**Текст для чтения:**
◇ ◇ ◇ ◇ ◇

Название | Священные монстры |
---|---|
Автор произведения | Эдуард Лимонов |
Жанр | Публицистика: прочее |
Серия | Публицистический роман |
Издательство | Публицистика: прочее |
Год выпуска | 2019 |
isbn | 978-5-4461-0993-7 |
Нерусские достоевцы, живущие на скорости 16 метров в секунду, – такова загадка Достоевского. Мне лично нравятся первые сто страниц «Преступления и наказания». Очень сильно! Но дальше, к сожалению, идут сопли и слюни, и их очень изобильно. Долго и нудно выясняются отношения с Богом. Это тесные, вонючие, плотские, интимные, чуть ли не сексуальные шуры-муры с Господом. Какие-то даже неприличные по своей близости, по своей липкости и жаркому дыханию. Тут опять-таки (я пишу эти слова в тюремной камере, и мне видней) есть нечто от тесной тюремной клетки, где параша и стол – рядом и нужды заключенных тесно переплелись: ты ли раскорячился на дольнике или твой сосед – малопонятно. Короче, многое тесное, жаркое, неприятно близкое в массе достоевцев от тюремного общежития происходит. От тюремного общежития, в котором обретался Федор Михайлович.

◇ ◇ ◇ ◇ ◇

**Цель задания:**
Можете слово в слово повторить весь текст для чтения, приведенный выше?

**Исходные данные:**
◇ ◇ ◇ ◇ ◇

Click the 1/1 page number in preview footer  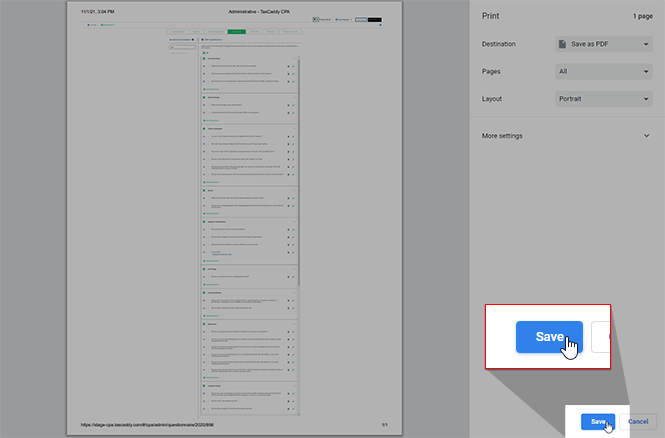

◇ ◇ ◇ ◇ ◇

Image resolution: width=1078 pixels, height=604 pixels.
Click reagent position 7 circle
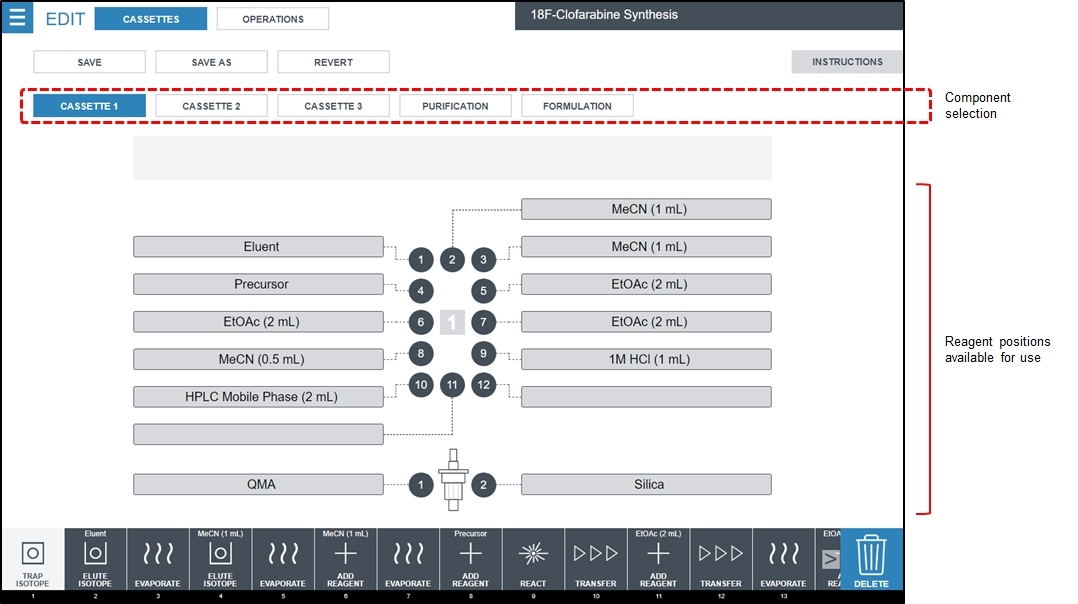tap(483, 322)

◇ ◇ ◇ ◇ ◇

**Результат упражнения:**
Название | Священные монстры |
---|---|
Автор произведения | Эдуард Лимонов |
Жанр | Публицистика: прочее |
Серия | Публицистический роман |
Издательство | Публицистика: прочее |
Год выпуска | 2019 |
isbn | 978-5-4461-0993-7 |
Нерусские достоевцы, живущие на скорости 16 метров в секунду, – такова загадка Достоевского. Мне лично нравятся первые сто страниц «Преступления и наказания». Очень сильно! Но дальше, к сожалению, идут сопли и слюни, и их очень изобильно. Долго и нудно выясняются отношения с Богом. Это тесные, вонючие, плотские, интимные, чуть ли не сексуальные шуры-муры с Господом. Какие-то даже неприличные по своей близости, по своей липкости и жаркому дыханию. Тут опять-таки (я пишу эти слова в тюремной камере, и мне видней) есть нечто от тесной тюремной клетки, где параша и стол – рядом и нужды заключенных тесно переплелись: ты ли раскорячился на дольнике или твой сосед – малопонятно. Короче, многое тесное, жаркое, неприятно близкое в массе достоевцев от тюремного общежития происходит. От тюремного общежития, в котором обретался Федор Михайлович.